:: PROBLEM 1 ::
According to the binary tree width problem, what range does the number of nodes in the tree fall in?
:: PROBLEM 2 ::
Rewrite the binary tree width problem from "Given the root" up to and including "the length calculation.", swapping "end-nodes" for "boundary nodes".

*** EXCERPTED PASSAGE ***

662. Maximum Width of Binary Tree

Link: https://leetcode.cn/problems/maximum-width-of-binary-tree/

Question

difficulty: mid
adj diff: 3

Given the root of a binary tree, return the maximum width of the given tree.

The maximum width of a tree is the maximum width among all levels.

The width of one level is defined as the length between the end-nodes (the leftmost and rightmost non-null nodes), where the null nodes between the end-nodes that would be present in a complete binary tree extending down to that level are also counted into the length calculation.

It is guaranteed that the answer will in the range of a 32-bit signed integer.

Example 1:

Input: root = [1,3,2,5,3,null,9]
Output: 4

    Explanation: The maximum width exists in the third level with length 4 (5,3,null,9).

Example 2:

Input: root = [1,3,2,5,null,null,9,6,null,7]
Output: 7

    Explanation: The maximum width exists in the fourth level with length 7 (6,null,null,null,null,null,7).

Example 3:

Input: root = [1,3,2,5]
Output: 2

    Explanation: The maximum width exists in the second level with length 2 (3,2).

Constraints:

The number of nodes in the tree is in the range [1, 3000].
-100 <= Node.val <= 100

DFS + 记忆搜索。

其实代码可以更简洁的。看下面。

Code

Mine

List<long[]> levelBoundaries = new LinkedList<long[]>();
long maxWidth = 0;

public int widthOfBinaryTree(TreeNode root) {
    dfs(root, 0, 0);
    return (int) maxWidth;
}

private void dfs(TreeNode node, int level, long index) {
    // for level = i, max # of nodes are: 2 ^ i
    if (node == null) return;
    if (levelBoundaries.size() <= level) {
        levelBoundaries.add(new long[]{index, index});
    }
    long[] boundary = levelBoundaries.get(level);
    boundary[0] = Math.min(boundary[0], index);
    boundary[1] = Math.max(boundary[1], index);

    maxWidth = Math.max(maxWidth, boundary[1] - boundary[0] + 1);

    dfs(node.left, level + 1, index * 2);
    dfs(node.right, level + 1, index * 2 + 1);
}

Others

class Solution {
    Map<Integer, Integer> levelMin = new HashMap<Integer, Integer>();

    public int widthOfBinaryTree(TreeNode root) {
        return dfs(root, 1, 1);
    }

    public int dfs(TreeNode node, int depth, int index) {
        if (node == null) {
            return 0;
        }
        levelMin.putIfAbsent(depth, index); // 每一层最先访问到的节点会是最左边的节点，即每一层编号的最小值
        return Math.max(index - levelMin.get(depth) + 1, Math.max(dfs(node.left, depth + 1, index * 2), dfs(node.right, depth + 1, index * 2 + 1)));
    }
}

*** EXTRACTED MATERIAL ***

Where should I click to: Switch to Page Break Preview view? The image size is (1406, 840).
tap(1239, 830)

***
*** EXTRACTED MATERIAL ***

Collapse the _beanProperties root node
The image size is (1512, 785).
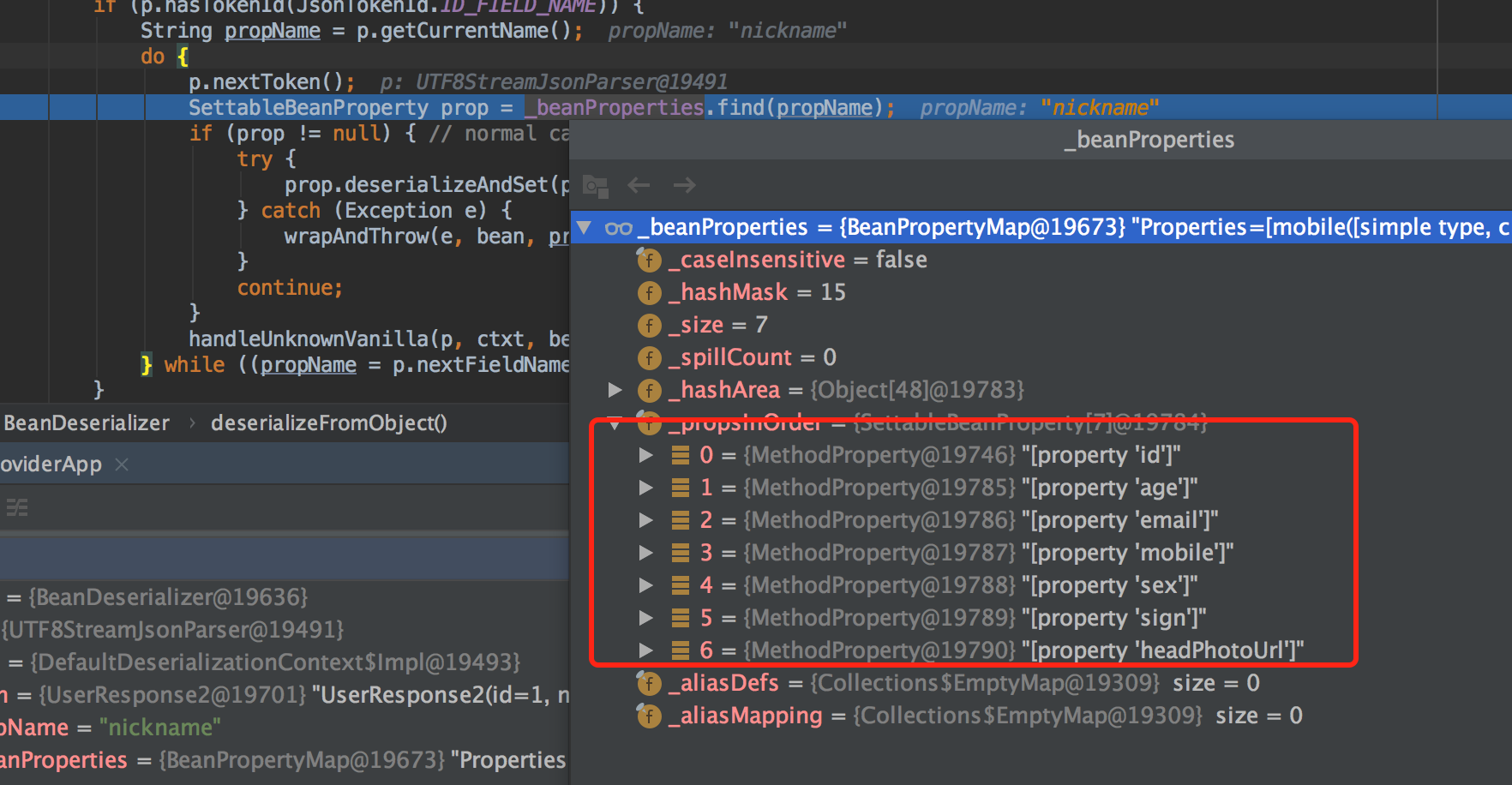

***

:: FINAL RESULT 1 ::
[1, 3000]

:: FINAL RESULT 2 ::
Given the root of a binary tree, return the maximum width of the given tree.

The maximum width of a tree is the maximum width among all levels.

The width of one level is defined as the length between the boundary nodes (the leftmost and rightmost non-null nodes), where the null nodes between the boundary nodes that would be present in a complete binary tree extending down to that level are also counted into the length calculation.